Cumhurbaşkanı Recep Tayyip Erdoğan, Abdullah Gül'den görevi devralırken "kardeşim" kelimesini tekrar vurguladı.

Erdoğan konuşmasında "Cumhurbaşkanı Recep Tayyip Erdoğan, "Cumhurbaşkanının doğrudan doğruya halk tarafından seçilmesi teknik bir değişikliğin ötesinde aslında bir dönemin kapatılması meselesidir. Bugün kapanan dönem eski Türkiye dönemidir. Kapıları ardına kadar açılan yeni dönem ise Cumhuriyetimizin ilk yıllarındaki öz ve ruhu taşıyan yeni Türkiye, büyük Türkiye dönemidir" dedi.

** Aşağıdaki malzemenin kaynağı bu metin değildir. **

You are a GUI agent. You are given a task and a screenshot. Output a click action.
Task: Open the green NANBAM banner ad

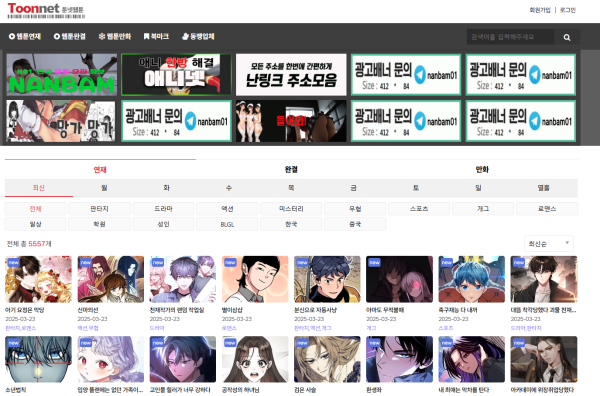(62, 75)
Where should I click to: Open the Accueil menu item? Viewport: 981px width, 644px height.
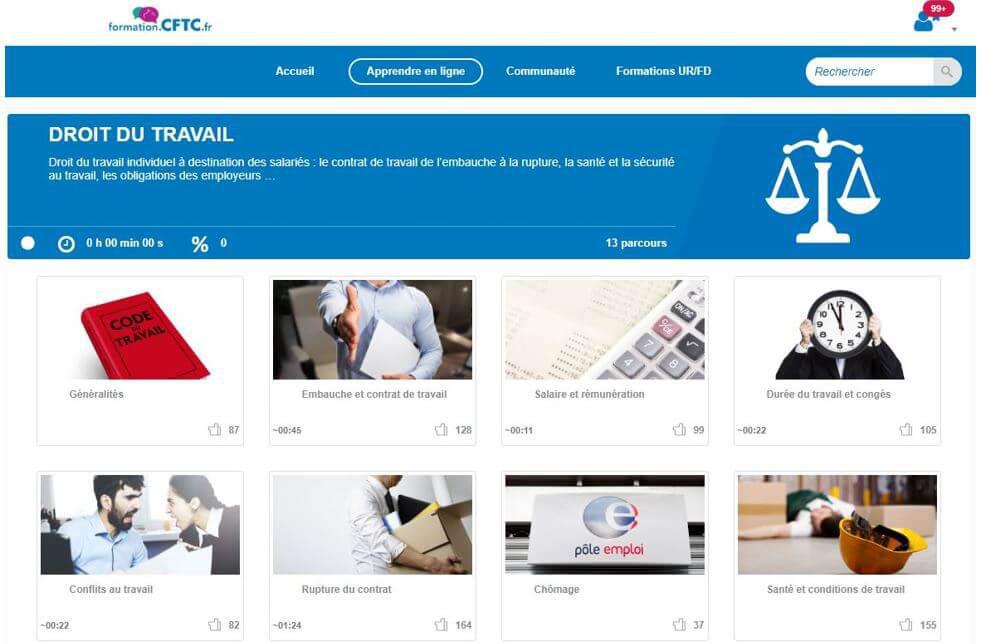(x=295, y=71)
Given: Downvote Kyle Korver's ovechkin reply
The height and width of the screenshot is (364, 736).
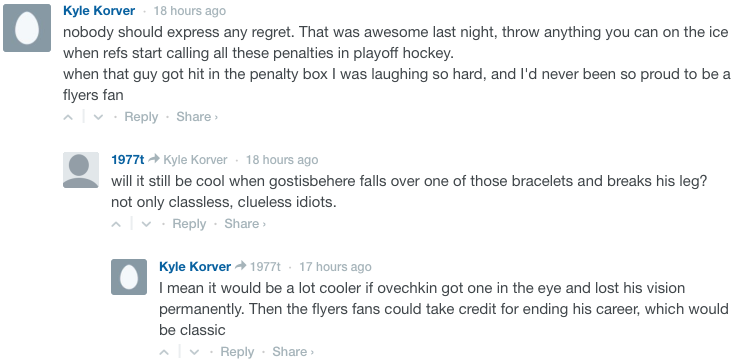Looking at the screenshot, I should coord(194,352).
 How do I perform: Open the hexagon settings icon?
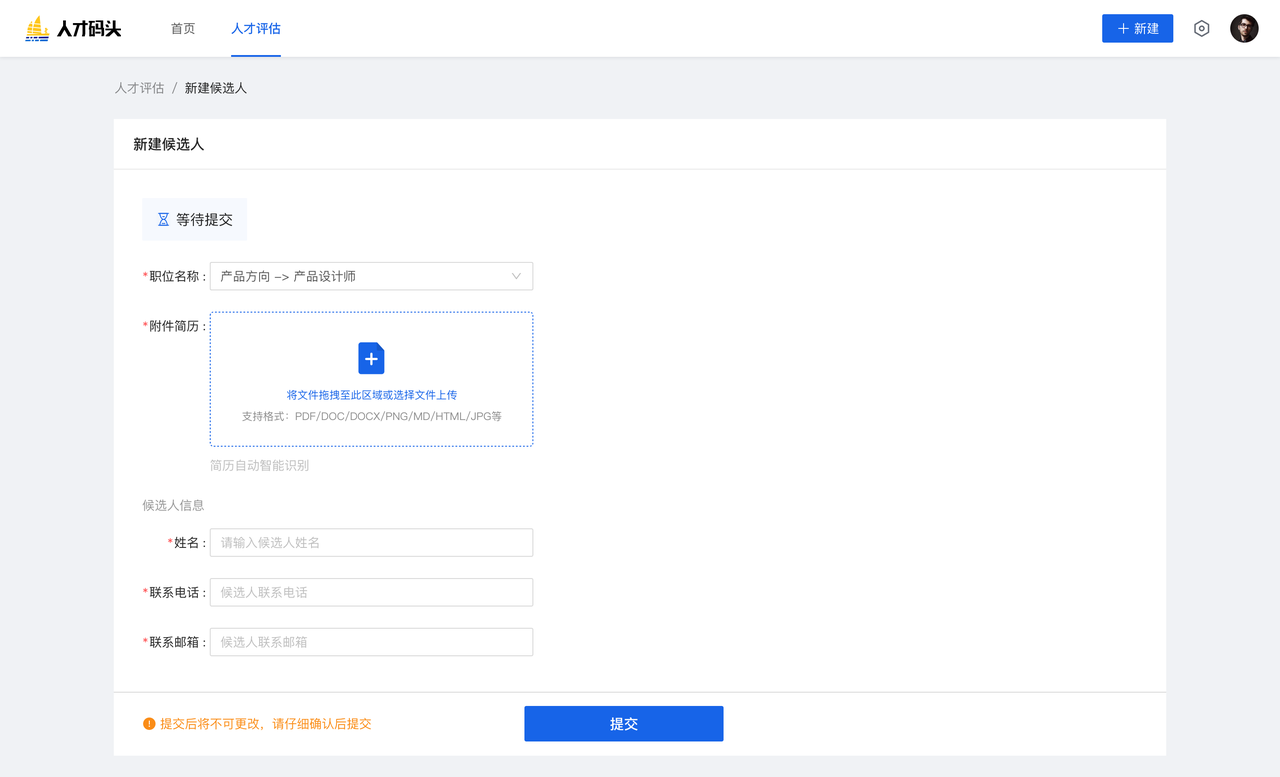coord(1202,29)
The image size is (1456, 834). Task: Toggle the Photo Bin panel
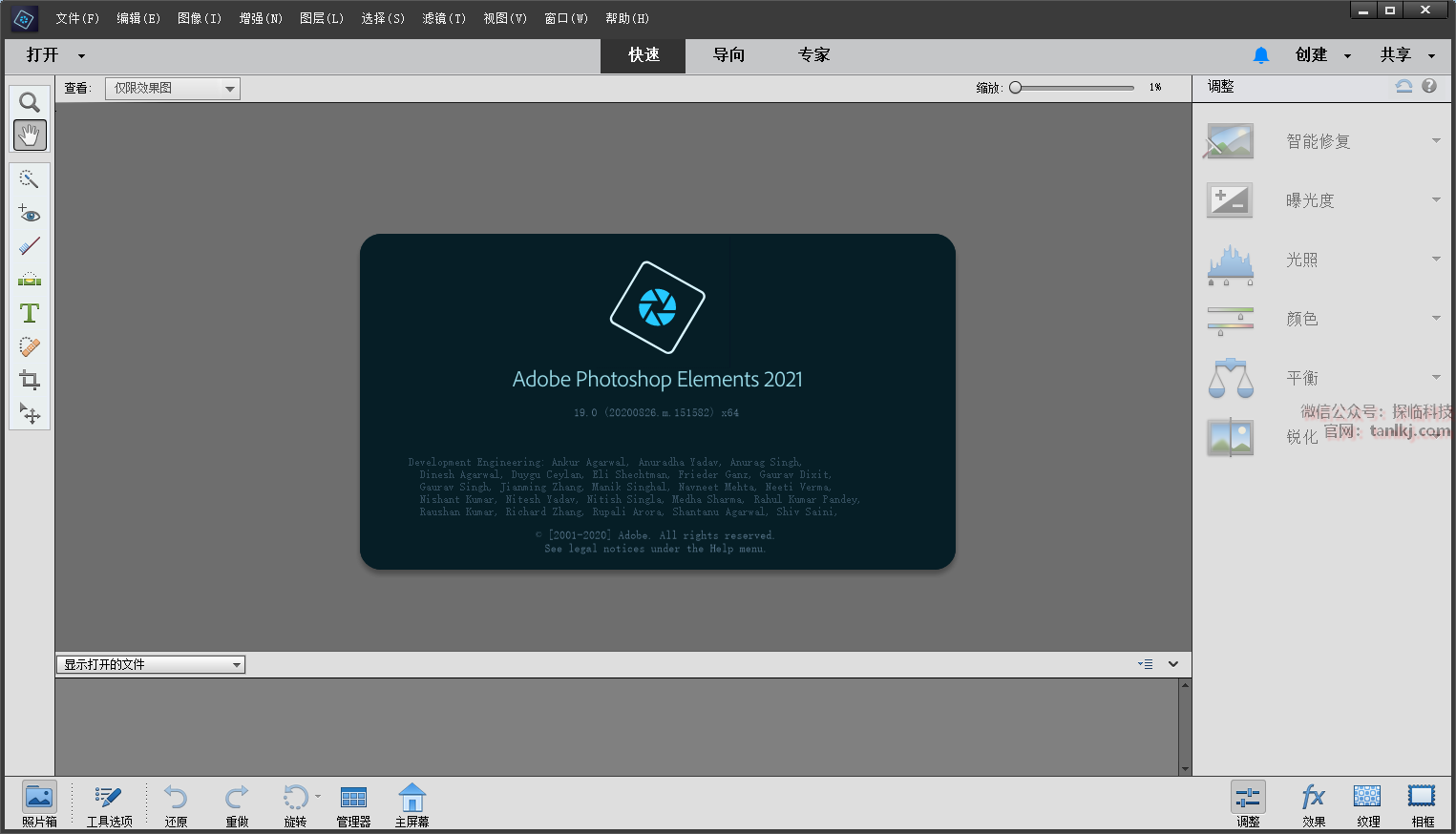click(39, 803)
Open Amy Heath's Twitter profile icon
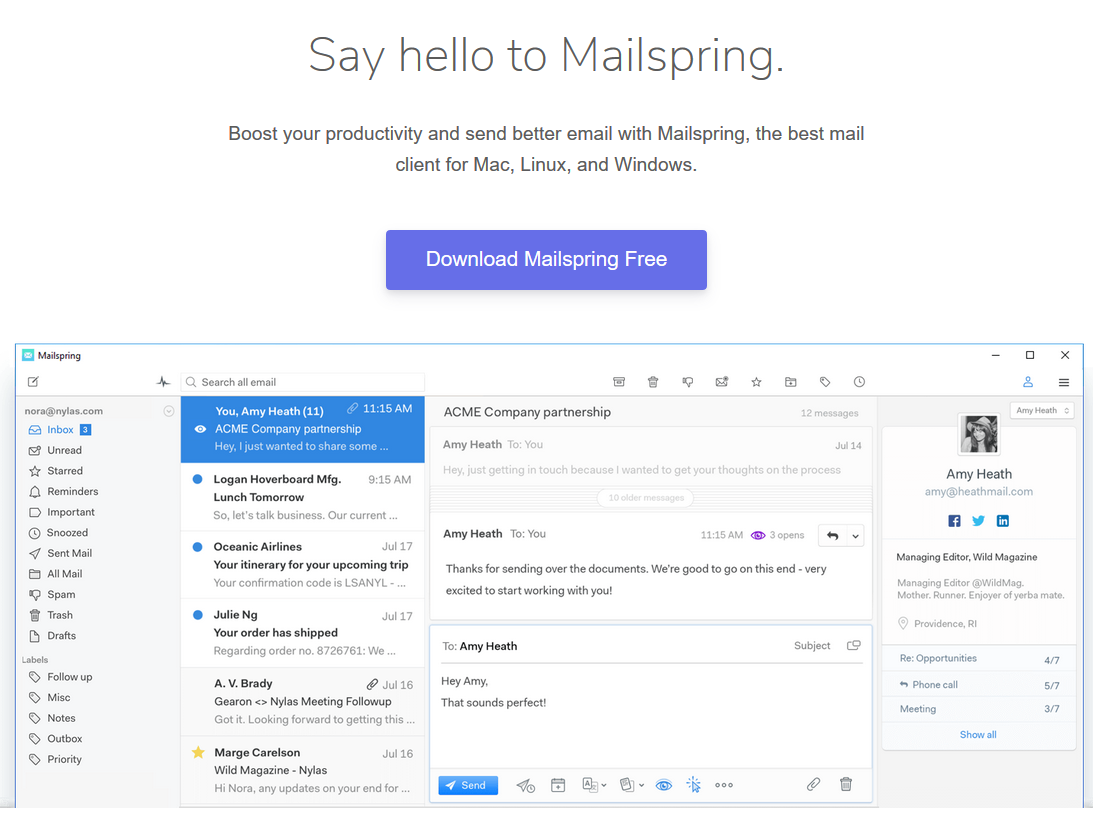The height and width of the screenshot is (822, 1093). coord(978,521)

Erdoğan, Devlet Şeref Madalyası ve Cumhurbaşkanlığı forsu takdim etti. İşte dün günboyu yaşanan gelişmeler:

91 YILLIK CUMHURİYET, 2 BİN YILLIK TÜRK TARİHİNDE...
 
Erdoğan, dün Çankaya Köşkü'nde düzenlenen Cumhurbaşkanlığı devir teslim  töreninde konuştu. 91 yıllık cumhuriyet tarihinde ve 2 bin yıllık Türk tarihinde ilk kez  devletin başındaki ismin, milletin sandık başına gidip tercih yapması ile  belirlendiğini ifade eden Erdoğan, sözlerini şöyle sürdürdü: 
 
"Türkiye Cumhuriyeti'nin 12. Cumhurbaşkanı olmanın mutluluğunu  hissettiğim bu ilk saatlerde aynı zamanda halkın oyları ile seçilmiş ilk  cumhurbaşkanı olmanın da iftiharını yaşadığımı özellikle ifade etmek istiyorum.  Tabii bu vesile ile sorumluluğun çok daha fazlasıyla arttığının bilinci  içerisindeyim. Gerek 2007'deki Anayasa değişikliğine yüzde 69 oy oranı ile 'evet'  diyen, gerek 10 Ağustos'ta ilk turda yüzde 52 oranında oy vererek şahsıma bu  kutlu vazifeyi tevdi eden milletime teşekkür ediyor, nefes alıp verdiğim müddetçe  emanetlerine sımsıkı sahip çıkacağımı özellikle vurgulamak istiyorum." 

GÜL'E TEŞEKKÜR ETTİ
  
"Türkiye Cumhuriyetinin 11. Cumhurbaşkanına, değerli dava arkadaşıma 7  yıldır başarı ile yürüttüğü bu kutlu vazifeden dolayı şahsım, ailem, ülkem ve  milletim adına özellikle şükranlarımı sunuyorum" diyen Erdoğan, Gül'e teşekkür ederek, bundan  sonraki çalışmalarında kendisine ve ailesine mutluluk ve başarı dileklerini iletti.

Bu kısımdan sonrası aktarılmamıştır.